**What is expected:** Reproduce the data in full, exactly.

(Beginning of Given data)

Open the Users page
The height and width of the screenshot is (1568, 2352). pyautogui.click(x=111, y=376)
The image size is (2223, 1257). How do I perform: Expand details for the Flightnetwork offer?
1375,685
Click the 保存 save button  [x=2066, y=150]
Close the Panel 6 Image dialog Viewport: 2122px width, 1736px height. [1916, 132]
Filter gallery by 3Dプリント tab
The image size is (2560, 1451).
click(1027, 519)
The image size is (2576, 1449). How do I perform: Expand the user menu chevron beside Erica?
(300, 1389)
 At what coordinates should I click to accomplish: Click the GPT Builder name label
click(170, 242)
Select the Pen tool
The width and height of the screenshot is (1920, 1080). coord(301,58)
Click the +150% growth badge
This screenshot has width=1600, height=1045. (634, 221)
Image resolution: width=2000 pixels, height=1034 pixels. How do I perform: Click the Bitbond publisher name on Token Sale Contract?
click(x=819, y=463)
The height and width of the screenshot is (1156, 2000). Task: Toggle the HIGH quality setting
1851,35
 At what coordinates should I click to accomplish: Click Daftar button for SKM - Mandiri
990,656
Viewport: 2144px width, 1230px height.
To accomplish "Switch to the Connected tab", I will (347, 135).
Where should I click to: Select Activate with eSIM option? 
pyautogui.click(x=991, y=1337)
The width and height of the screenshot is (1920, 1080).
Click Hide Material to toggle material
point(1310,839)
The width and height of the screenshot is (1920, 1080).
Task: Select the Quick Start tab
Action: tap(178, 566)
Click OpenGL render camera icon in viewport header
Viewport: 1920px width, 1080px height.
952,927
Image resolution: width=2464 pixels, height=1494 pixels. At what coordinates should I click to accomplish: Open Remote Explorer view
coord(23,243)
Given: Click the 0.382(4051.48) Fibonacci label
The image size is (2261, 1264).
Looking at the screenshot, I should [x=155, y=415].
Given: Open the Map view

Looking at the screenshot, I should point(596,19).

(End of Given data)

**Exercise response:**
Open the Users page
The height and width of the screenshot is (1568, 2352). pyautogui.click(x=111, y=376)
The image size is (2223, 1257). How do I perform: Expand details for the Flightnetwork offer?
1375,685
Click the 保存 save button  [x=2066, y=150]
Close the Panel 6 Image dialog Viewport: 2122px width, 1736px height. [1916, 132]
Filter gallery by 3Dプリント tab
The image size is (2560, 1451).
click(1027, 519)
The image size is (2576, 1449). How do I perform: Expand the user menu chevron beside Erica?
(300, 1389)
 At what coordinates should I click to accomplish: Click the GPT Builder name label
click(170, 242)
Select the Pen tool
The width and height of the screenshot is (1920, 1080). coord(301,58)
Click the +150% growth badge
This screenshot has width=1600, height=1045. (634, 221)
Image resolution: width=2000 pixels, height=1034 pixels. How do I perform: Click the Bitbond publisher name on Token Sale Contract?
click(x=819, y=463)
The height and width of the screenshot is (1156, 2000). Task: Toggle the HIGH quality setting
1851,35
 At what coordinates should I click to accomplish: Click Daftar button for SKM - Mandiri
990,656
Viewport: 2144px width, 1230px height.
To accomplish "Switch to the Connected tab", I will (347, 135).
Where should I click to: Select Activate with eSIM option? 
pyautogui.click(x=991, y=1337)
The width and height of the screenshot is (1920, 1080).
Click Hide Material to toggle material
point(1310,839)
The width and height of the screenshot is (1920, 1080).
Task: Select the Quick Start tab
Action: tap(178, 566)
Click OpenGL render camera icon in viewport header
Viewport: 1920px width, 1080px height.
952,927
Image resolution: width=2464 pixels, height=1494 pixels. At what coordinates should I click to accomplish: Open Remote Explorer view
coord(23,243)
Given: Click the 0.382(4051.48) Fibonacci label
The image size is (2261, 1264).
Looking at the screenshot, I should [x=155, y=415].
Given: Open the Map view

Looking at the screenshot, I should point(596,19).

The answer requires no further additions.